>> start LISTED ENTRIES
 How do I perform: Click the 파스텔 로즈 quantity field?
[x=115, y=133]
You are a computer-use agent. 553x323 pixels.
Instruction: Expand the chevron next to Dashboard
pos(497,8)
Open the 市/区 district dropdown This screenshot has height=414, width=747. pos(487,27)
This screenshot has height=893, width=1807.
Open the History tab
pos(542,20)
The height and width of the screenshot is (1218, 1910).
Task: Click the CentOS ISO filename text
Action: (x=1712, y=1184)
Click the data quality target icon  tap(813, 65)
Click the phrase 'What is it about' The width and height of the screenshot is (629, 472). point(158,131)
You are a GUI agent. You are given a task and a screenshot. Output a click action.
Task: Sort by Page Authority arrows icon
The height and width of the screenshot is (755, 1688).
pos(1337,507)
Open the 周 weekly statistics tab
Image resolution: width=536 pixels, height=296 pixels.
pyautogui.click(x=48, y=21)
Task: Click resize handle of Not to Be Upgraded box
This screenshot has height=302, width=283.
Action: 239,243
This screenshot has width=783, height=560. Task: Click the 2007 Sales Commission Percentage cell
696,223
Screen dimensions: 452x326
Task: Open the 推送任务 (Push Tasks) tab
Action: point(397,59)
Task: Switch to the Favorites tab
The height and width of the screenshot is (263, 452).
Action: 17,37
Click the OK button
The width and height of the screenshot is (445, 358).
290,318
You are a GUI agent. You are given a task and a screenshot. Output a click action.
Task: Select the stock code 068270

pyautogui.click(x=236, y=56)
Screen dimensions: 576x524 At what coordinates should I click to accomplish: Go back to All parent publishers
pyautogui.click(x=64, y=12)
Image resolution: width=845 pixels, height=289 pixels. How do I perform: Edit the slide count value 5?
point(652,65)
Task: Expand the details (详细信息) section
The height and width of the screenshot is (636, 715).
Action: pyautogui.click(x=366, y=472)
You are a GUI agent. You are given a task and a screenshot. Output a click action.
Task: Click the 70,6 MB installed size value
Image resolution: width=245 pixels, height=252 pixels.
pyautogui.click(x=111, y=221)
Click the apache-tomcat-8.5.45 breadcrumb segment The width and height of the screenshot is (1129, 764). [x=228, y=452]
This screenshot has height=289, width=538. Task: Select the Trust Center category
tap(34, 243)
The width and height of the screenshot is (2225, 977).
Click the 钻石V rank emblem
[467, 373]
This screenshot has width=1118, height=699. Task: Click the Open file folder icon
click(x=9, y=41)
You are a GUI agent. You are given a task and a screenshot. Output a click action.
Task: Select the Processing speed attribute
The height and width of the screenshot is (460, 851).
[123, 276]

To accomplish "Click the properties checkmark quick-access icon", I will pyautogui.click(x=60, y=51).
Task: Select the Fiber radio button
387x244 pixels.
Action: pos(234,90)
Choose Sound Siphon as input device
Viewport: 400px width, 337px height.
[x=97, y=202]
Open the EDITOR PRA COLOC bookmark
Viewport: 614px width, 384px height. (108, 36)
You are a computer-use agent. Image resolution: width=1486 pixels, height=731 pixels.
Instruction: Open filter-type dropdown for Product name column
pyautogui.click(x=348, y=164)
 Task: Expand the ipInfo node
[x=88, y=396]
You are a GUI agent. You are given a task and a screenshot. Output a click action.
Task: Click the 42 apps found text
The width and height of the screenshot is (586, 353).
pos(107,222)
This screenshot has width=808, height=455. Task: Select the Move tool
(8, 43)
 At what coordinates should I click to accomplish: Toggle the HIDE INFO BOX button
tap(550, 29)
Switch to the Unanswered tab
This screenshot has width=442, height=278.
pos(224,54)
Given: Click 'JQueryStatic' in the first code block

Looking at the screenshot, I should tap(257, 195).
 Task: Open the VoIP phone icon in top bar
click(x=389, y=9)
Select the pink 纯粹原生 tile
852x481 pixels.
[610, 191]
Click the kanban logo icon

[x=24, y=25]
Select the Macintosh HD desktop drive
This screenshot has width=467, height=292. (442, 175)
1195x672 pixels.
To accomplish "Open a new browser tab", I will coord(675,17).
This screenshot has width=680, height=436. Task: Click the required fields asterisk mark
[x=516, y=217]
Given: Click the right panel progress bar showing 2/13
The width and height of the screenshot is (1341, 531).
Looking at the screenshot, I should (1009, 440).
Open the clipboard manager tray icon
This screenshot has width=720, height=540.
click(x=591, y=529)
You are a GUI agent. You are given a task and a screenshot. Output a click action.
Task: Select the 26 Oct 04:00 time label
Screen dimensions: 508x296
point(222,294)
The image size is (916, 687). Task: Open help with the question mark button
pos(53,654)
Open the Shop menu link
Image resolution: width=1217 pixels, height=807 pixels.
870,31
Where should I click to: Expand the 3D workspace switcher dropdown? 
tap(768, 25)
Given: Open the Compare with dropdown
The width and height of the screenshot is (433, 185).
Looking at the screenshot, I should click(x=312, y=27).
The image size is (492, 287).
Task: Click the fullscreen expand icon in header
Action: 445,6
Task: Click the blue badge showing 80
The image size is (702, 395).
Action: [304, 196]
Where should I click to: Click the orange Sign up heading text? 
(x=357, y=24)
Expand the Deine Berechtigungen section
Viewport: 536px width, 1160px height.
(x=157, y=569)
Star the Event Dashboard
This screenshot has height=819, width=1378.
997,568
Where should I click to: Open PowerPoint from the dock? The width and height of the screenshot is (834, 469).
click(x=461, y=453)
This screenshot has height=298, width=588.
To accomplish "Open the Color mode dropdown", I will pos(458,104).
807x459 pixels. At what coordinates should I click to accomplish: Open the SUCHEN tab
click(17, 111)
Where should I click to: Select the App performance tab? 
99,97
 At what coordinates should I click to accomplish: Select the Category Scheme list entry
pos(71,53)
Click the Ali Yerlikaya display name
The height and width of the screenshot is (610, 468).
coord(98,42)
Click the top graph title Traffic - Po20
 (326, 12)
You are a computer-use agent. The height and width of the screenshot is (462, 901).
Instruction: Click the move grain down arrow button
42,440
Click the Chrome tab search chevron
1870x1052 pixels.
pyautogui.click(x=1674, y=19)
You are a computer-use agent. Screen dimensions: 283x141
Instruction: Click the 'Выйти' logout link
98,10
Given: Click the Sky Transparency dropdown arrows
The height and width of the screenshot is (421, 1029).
>> end LISTED ENTRIES
WHAT IS NEEDED: Rewrite the stretch of the records from the line containing "Open the 市/区" through the line containing "pos(1337,507)", renaming "History" to "Downloads" and leaving everything else unchanged.

EXERCISE RESPONSE:
Open the 市/区 district dropdown This screenshot has height=414, width=747. pos(487,27)
This screenshot has height=893, width=1807.
Open the Downloads tab
pos(542,20)
The height and width of the screenshot is (1218, 1910).
Task: Click the CentOS ISO filename text
Action: (x=1712, y=1184)
Click the data quality target icon  tap(813, 65)
Click the phrase 'What is it about' The width and height of the screenshot is (629, 472). point(158,131)
You are a GUI agent. You are given a task and a screenshot. Output a click action.
Task: Sort by Page Authority arrows icon
The height and width of the screenshot is (755, 1688).
pos(1337,507)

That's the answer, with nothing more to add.